The IMF said in its latest Global Financial Stability Report that financial system risks have risen since the last report in October and market turmoil could easily recur and intensify if no action is taken to clean up bank balance sheets, particularly in China and Europe.
"If the growth and inflation outlooks degrade further, the risk of a loss of confidence would rise. In such circumstances, recurrent bouts of financial volatility could interact with balance sheet vulnerabilities," the IMF said in the report.
"Risk premiums could rise and financial conditions could tighten, creating a pernicious feedback loop of weak growth, low inflation and rising debt burdens," it added.
Worries about China's growth slowdown and transition to a more consumer-driven economy helped spark the most recent financial turmoil, and the IMF said China's struggling state enterprise sector is straining bank balance sheets. The report estimates that bank loans to companies potentially at risk in China could translate into potential bank losses of approximately seven percent of the country's gross domestic product.
"This may seem like a large number, but it is manageable given China's bank and policy buffers and continued strong growth in the economy," said Jose Vinals, head of the IMF's Monetary and Capital Markets Department.
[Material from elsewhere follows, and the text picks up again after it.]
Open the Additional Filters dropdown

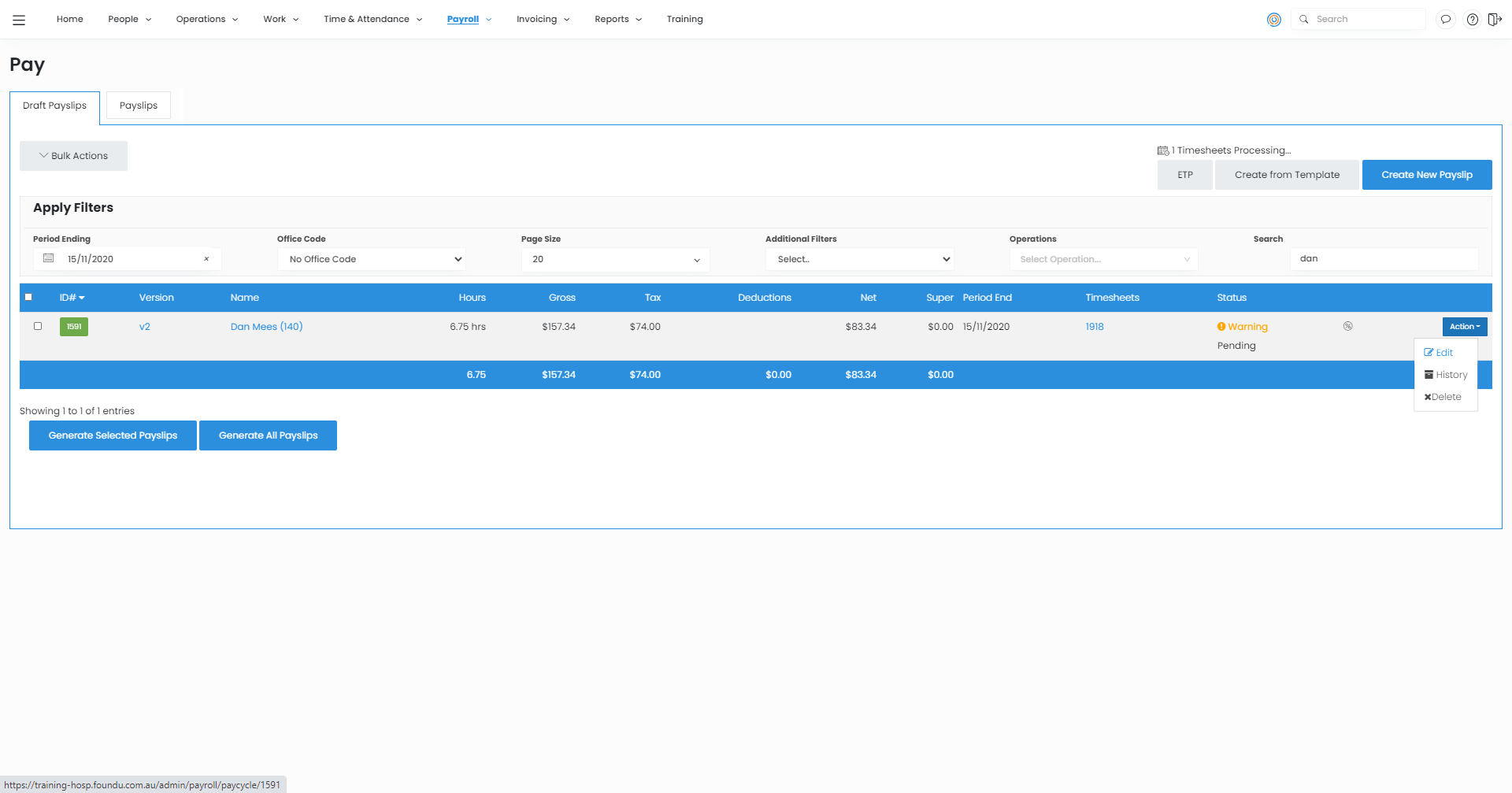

The report complements the IMF's gloomy World Economic Outlook publication released on Tuesday, in which the crisis lending institution cut its growth forecasts for the fourth time in the past year.
The report comes as finance ministers and central bankers from around the world convene in Washington this week for the spring meetings of the IMF, the World Bank and Group of 20 finance ministers and central bank governors. The formal meetings begin on Friday and continue through Sunday.
Negative interest rates crucial to growth
The IMF stability report said negative interest rate policies, along with bond purchases, were "crucial" to boosting economic growth, marking a sharp contrast with German Finance Minister Wolfgang Schaeuble's criticism of the European Central Bank's negative rates as causing problems for German banks and depositors alike.
Although they have reduced bank profit margins, the report said banks would ultimately benefit from stronger growth and the ability to cut non-deposit funding costs.
However, should the IMF's worst-case market disruption scenario occur, its modeling suggests that potential global output growth could be reduced by 3.7 percentage points over five years -- effectively the loss of nearly a year's worth of growth at current levels.
Conversely, the Fund argues in the report that actions to reduce liquidity risks, clean up non-performing loan problems left over from the last financial crisis in advanced economies and reduce vulnerabilities in emerging market banks could add 1.7 percentage points to annual baseline growth by 2018 -- roughly half of this year's estimated growth.
The report also made a case for bank consolidation, particularly in Europe. It argued that banks whose business models are no longer viable following the financial crisis hold some 15 percent of bank assets in advanced economies.